Last year, Sarah Woehler Michaud interviewed Currie for Bookslut. The opening exchanges from the interview:
What compelled you to write a book such as God Is Dead? If I can recall, there is a very famous philosopher who coined the term.
The simple and probably most honest answer is that it was what I needed to be writing at the time. Which sounds sort of mystical, and consequently a little suspect, but it’s true. I was at a point in my growth as a writer where I was really exulting in the absolute freedom that fiction (as opposed to reportage or creative nonfiction) allows. My brain was popping with all these crazy, improbable ideas, and I had a blast trying to string them all together in the same book. I wanted to recreate the experience of wanting to read a book over and over. And of course Nietzsche said famously “God is dead,” but my book is much more in the spirit of a line from The Brothers Karamazov: “If God is dead, then everything is permitted.” Now that’s a fun premise to work from. How has the path you’ve taken led you to where you stand today?
Completely by accident. Okay, no, that’s not entirely true. But there were definitely substantial detours. After high school I spent only a semester in undergrad studies, then came home and floundered about for a while, drinking a lot and not thinking too much about anything, least of all my future. It’s easy to do in your early twenties, I guess, with your life stretching to the horizon and beyond.
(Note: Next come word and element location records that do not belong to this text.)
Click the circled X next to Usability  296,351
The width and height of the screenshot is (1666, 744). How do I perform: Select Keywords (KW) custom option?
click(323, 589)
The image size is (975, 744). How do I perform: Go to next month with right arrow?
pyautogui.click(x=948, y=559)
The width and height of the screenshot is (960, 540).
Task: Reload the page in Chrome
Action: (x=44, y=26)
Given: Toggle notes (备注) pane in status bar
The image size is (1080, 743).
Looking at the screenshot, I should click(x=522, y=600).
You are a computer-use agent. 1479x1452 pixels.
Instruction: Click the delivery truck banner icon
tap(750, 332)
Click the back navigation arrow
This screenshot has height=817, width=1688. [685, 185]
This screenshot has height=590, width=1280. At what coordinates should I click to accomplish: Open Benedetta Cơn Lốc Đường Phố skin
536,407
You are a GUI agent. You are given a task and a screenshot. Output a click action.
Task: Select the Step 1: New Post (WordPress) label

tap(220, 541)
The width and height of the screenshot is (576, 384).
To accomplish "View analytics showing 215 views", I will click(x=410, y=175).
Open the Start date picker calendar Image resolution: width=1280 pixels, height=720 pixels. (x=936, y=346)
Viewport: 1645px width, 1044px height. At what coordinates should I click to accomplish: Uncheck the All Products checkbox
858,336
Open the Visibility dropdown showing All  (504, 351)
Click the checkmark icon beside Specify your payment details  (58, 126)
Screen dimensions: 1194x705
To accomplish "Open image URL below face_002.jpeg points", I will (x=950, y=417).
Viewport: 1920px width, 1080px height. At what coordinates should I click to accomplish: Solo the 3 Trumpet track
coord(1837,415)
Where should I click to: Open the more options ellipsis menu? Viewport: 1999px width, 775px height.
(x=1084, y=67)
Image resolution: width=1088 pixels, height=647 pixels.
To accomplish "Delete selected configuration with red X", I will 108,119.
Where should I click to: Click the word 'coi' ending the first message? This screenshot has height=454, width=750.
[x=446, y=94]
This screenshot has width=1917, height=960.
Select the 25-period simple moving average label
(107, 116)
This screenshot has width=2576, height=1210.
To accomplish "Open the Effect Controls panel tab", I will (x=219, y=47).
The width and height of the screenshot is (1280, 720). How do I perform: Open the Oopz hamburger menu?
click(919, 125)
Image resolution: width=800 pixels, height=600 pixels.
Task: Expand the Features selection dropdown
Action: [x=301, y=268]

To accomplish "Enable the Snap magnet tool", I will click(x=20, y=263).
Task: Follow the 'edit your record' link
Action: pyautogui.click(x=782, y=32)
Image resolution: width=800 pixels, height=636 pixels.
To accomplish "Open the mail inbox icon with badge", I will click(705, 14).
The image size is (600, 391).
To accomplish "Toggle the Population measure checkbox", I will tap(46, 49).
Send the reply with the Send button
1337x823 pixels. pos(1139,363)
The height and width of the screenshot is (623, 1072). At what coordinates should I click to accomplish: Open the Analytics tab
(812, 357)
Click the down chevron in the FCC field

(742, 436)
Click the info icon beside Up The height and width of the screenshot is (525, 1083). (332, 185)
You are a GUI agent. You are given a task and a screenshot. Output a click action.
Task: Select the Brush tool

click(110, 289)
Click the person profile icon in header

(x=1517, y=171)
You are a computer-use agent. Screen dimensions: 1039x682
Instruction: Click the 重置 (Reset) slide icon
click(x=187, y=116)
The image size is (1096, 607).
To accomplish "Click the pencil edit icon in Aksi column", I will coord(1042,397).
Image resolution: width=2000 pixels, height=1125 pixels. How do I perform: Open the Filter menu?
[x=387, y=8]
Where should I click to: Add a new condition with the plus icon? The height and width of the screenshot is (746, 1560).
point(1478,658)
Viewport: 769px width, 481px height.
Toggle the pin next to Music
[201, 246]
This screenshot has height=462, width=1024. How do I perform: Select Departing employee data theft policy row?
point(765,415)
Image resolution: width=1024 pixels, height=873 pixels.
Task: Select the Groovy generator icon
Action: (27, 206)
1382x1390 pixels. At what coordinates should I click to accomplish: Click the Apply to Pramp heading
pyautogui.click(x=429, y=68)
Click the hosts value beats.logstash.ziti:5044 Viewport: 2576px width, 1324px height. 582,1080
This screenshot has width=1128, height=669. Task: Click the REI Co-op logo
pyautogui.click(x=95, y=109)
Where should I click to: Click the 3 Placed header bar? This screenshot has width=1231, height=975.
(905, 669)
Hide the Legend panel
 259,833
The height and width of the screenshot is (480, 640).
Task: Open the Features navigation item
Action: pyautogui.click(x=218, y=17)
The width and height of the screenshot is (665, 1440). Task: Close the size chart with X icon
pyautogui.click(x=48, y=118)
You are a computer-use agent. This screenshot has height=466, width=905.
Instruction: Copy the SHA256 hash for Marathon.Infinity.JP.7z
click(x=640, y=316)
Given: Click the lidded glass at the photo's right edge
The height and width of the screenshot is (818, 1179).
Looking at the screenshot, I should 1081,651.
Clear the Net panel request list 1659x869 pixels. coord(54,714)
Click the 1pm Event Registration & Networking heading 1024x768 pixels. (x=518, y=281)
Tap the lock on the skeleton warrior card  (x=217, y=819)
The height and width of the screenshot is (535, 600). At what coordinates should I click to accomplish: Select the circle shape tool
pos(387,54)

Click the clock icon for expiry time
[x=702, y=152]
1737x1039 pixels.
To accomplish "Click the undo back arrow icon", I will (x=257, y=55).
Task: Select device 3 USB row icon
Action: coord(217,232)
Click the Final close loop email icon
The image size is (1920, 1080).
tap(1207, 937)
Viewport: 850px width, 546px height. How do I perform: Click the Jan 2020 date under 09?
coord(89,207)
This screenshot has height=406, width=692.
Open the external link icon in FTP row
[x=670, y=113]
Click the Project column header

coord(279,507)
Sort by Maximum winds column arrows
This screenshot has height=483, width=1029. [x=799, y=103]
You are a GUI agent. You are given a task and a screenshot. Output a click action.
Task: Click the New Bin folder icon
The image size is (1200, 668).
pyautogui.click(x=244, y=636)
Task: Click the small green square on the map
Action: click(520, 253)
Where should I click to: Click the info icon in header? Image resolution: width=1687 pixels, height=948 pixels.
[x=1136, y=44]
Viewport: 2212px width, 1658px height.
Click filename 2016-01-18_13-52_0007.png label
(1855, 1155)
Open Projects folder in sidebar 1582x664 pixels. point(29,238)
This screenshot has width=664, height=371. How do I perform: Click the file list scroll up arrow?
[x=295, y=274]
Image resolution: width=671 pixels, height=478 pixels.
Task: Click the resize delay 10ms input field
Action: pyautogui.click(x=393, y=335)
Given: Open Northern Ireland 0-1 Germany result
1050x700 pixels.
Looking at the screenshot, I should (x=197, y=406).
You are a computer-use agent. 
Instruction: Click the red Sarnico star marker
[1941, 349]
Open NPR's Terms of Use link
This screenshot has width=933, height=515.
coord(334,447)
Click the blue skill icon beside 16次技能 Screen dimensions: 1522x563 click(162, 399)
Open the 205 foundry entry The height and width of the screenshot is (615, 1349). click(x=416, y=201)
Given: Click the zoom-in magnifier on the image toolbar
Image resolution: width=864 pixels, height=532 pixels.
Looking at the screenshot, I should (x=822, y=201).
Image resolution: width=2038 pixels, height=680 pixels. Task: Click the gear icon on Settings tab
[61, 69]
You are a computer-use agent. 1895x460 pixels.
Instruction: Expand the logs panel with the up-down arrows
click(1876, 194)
I worked and traveled a bit. At first I worked crap jobs because I was sort of lazy and without much ambition. As I got more serious about writing I continued working crap jobs to protect my writing time and energy. Though I never believed I’d have a chance to call my writing a career, in the sense of making a living from writing fiction. I think I had some vague idea of parlaying good publishing credits into a teaching job somewhere, kind of circumventing my lack of credentials.